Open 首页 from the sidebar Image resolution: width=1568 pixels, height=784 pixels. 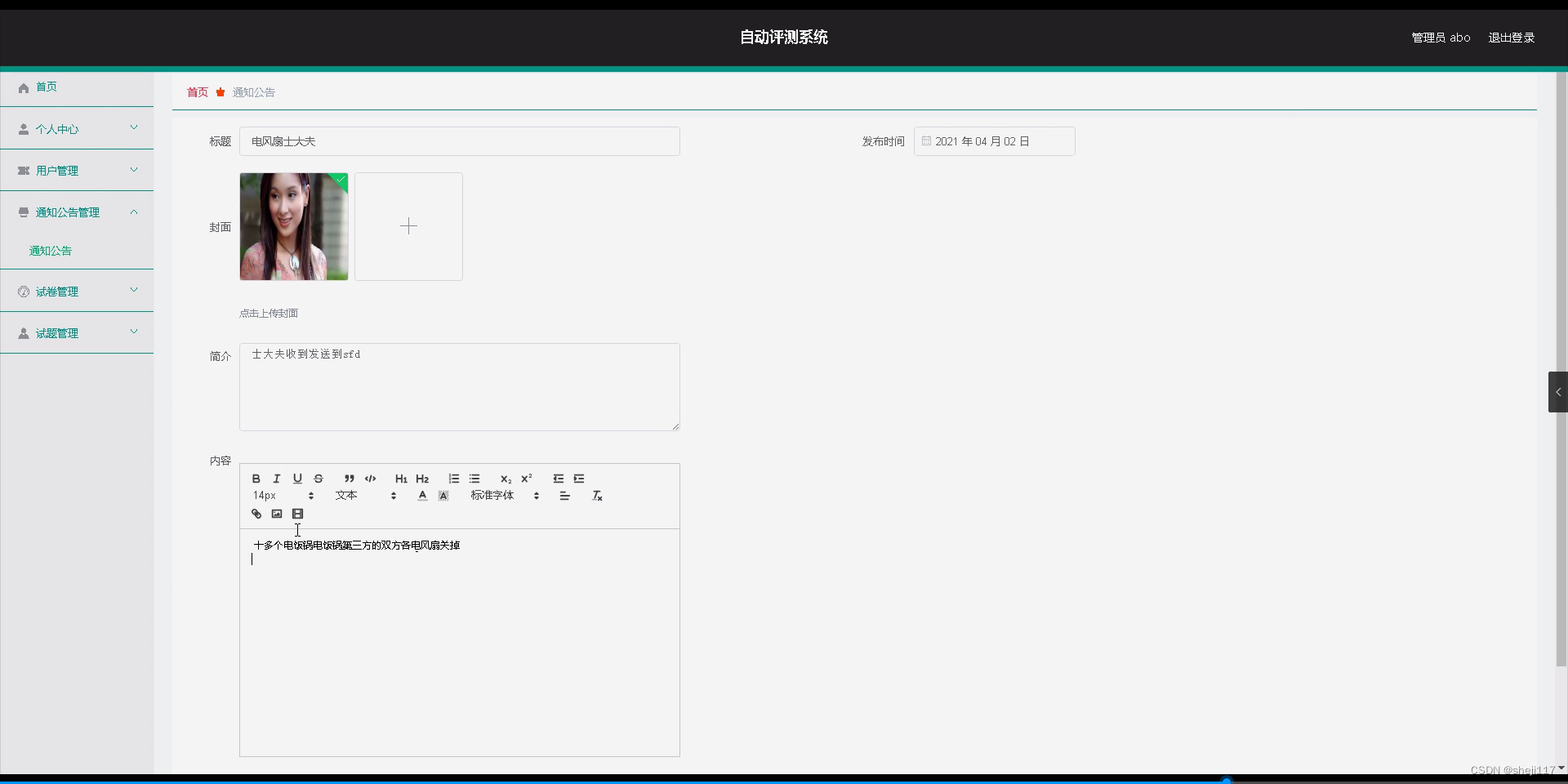pos(47,87)
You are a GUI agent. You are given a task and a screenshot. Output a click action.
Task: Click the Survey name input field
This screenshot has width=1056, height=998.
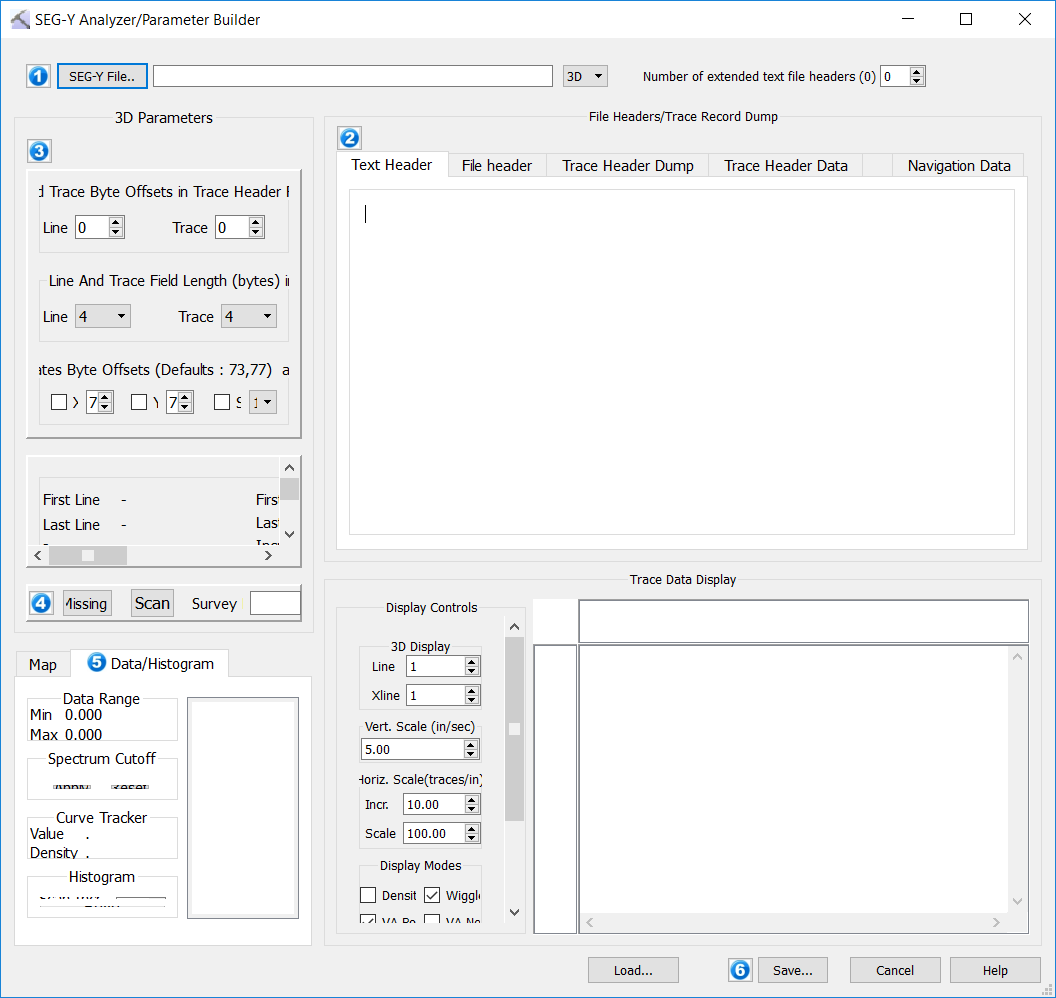coord(275,603)
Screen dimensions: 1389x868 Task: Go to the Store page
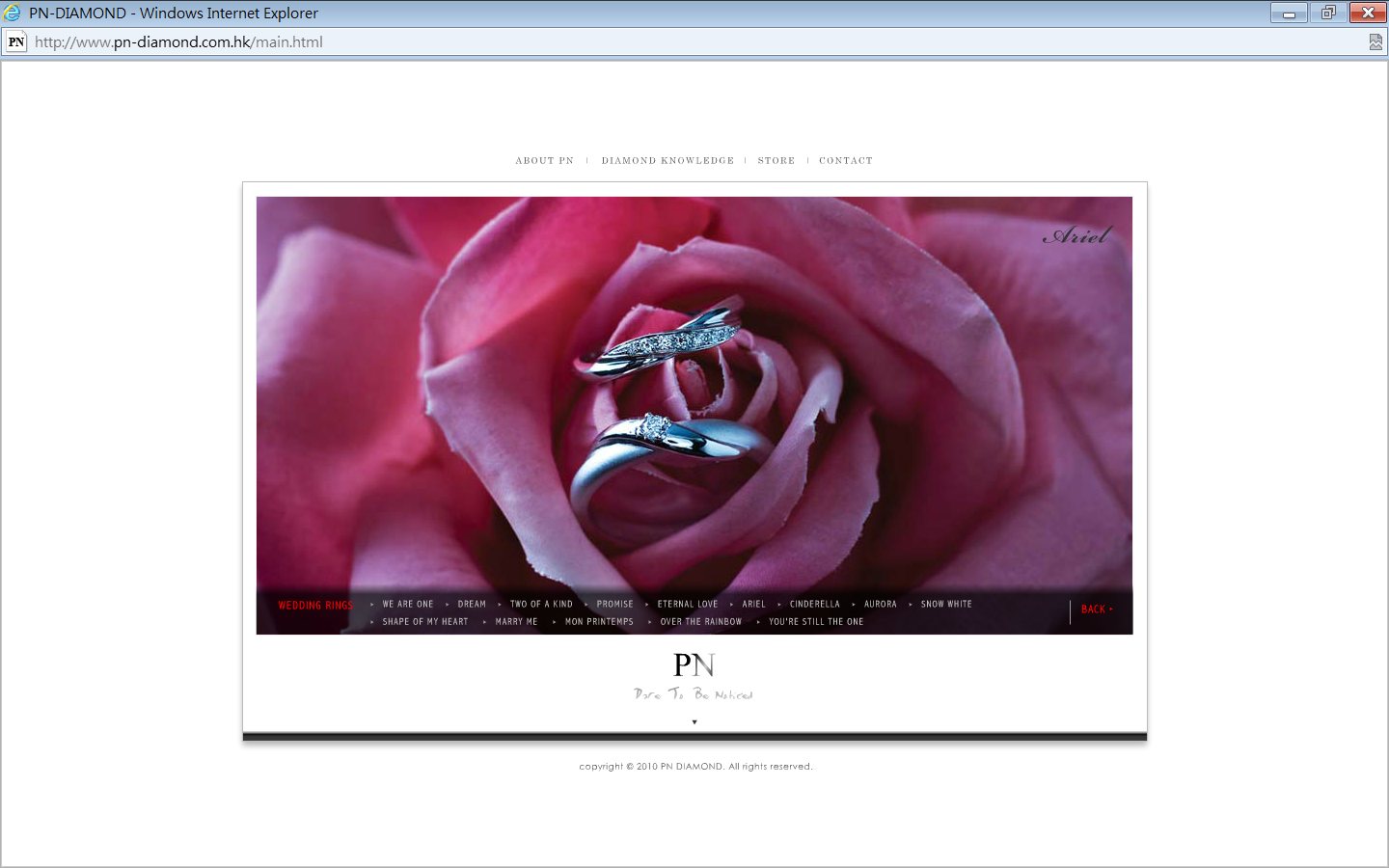pos(776,161)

### What the task requires
Render the data from the line containing "Screen dimensions: 1389x868" through the last line as a JSON list of strings, with one string per line and blank lines dropped. Leave the pictures out.

### Task response
[
  "Screen dimensions: 1389x868 Task: Go to the Store page",
  "pos(776,161)"
]